What is the Bourgeoisie ?
The bourgeoisie is defined as the middle class of society: the social class of skilled workers, entrepreneurs and professionals, and government officials. The bourgeoisie is the oppressive class, which Karl Marx argued would be destroyed in the workers’ revolution. Specifically, the bourgeoisie was the class that controlled the means of production, as well as almost all the wealth.
The means of production can be identified as natural resources, factories, factories, and anything else needed to create goods and/or services to sell in the marketplace. While the French term bourgeoisie is not often used today, a term intended to represent similar attributes Marx saw in the bourgeoisie has taken its place.
Whatever term one prefers, it can be shown that members of today’s society see the same problems that Marx saw. Karl Marx saw his theory as the next step that economic society would take after capitalism. Marx found problems with capitalism because wealth and power eventually flowed upward to a few instead of downward to the masses, the few being the bourgeoisie. The bourgeoisie would use the tools of capitalism to protect its wealth and power and to oppress the masses.
It is important to know that the bourgeoisie may not be synonymous with the rich. While the mastery of wealth is an important aspect of the bourgeoisie, it is not enough to call these individuals members of the bourgeoisie. Controlling the means of production was as important, if not more important, than simply possessing wealth. Bourgeois society is the social formation in which the relationship of commodities, the relationship of buying and selling, has spread to all corners of life.
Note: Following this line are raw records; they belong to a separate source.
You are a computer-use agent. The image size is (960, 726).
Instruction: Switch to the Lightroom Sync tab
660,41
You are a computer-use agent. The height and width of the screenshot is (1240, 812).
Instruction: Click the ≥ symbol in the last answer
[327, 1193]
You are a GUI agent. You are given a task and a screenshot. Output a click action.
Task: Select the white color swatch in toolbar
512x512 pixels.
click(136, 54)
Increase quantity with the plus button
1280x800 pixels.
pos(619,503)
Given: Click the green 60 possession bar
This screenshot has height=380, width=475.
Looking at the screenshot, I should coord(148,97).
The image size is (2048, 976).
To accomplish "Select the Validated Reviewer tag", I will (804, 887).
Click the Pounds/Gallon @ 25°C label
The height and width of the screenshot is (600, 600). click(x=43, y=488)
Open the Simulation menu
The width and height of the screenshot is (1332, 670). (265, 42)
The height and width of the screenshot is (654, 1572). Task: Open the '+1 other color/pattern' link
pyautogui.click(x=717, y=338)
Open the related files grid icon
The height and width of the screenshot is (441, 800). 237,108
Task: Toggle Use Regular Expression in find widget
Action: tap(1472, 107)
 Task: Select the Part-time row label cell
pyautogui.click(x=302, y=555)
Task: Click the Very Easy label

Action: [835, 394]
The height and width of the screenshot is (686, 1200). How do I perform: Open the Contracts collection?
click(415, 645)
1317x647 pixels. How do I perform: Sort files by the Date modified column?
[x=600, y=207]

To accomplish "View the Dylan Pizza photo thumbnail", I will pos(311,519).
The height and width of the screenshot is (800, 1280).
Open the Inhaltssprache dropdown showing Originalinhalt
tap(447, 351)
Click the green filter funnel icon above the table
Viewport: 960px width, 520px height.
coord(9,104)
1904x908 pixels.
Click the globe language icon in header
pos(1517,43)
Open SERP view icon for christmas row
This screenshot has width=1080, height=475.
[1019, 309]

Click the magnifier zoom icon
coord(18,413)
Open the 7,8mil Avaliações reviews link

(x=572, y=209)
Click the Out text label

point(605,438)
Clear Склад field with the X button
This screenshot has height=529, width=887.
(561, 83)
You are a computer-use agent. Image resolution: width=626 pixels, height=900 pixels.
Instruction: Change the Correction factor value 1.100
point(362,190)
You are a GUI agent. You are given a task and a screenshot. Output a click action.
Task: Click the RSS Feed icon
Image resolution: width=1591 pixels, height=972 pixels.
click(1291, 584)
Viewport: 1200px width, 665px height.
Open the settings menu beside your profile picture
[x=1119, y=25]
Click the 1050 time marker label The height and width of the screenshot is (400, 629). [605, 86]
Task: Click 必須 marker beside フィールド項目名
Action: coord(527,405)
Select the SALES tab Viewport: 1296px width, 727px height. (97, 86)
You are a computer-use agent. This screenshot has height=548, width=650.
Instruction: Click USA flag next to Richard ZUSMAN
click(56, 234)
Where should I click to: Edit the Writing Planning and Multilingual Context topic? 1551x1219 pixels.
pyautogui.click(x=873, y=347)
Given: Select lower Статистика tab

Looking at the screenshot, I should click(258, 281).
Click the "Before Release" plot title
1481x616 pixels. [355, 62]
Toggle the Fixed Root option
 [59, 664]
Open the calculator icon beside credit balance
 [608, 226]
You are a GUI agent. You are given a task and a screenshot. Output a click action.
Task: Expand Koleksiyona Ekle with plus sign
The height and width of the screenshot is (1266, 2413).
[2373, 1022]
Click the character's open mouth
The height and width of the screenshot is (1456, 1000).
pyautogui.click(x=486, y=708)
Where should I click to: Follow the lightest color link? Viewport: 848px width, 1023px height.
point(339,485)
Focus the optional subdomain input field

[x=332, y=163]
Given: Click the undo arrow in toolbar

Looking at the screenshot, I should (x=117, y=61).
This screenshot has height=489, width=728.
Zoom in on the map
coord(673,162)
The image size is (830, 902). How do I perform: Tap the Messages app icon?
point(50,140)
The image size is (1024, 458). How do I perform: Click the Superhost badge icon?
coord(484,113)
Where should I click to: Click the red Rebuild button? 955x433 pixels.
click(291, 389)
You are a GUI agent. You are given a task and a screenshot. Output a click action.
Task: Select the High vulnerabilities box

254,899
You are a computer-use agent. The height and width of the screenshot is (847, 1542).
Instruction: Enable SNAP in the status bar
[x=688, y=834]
The family and the state still exist, but the family is broken down and atomized successively, more and more as a commercial contract relationship, rather than one that genuinely expresses kinship and care from one generation to the next. The state retains its essential instruments of violence, but increasingly it remains under the dominion of commercial interests, reduced to acting as buyer and seller of services on behalf of the community.
The ruling class in bourgeois society is the bourgeoisie, which owns the means of production as private property, even though the productive forces have become fully socialized and operate on the scale of the world market. The producing class in bourgeois society is the proletariat, a class of people who have nothing to sell except their ability to work. Since all the means of production belong to the bourgeoisie, the workers have no choice but to offer their labor power for sale to the bourgeoisie.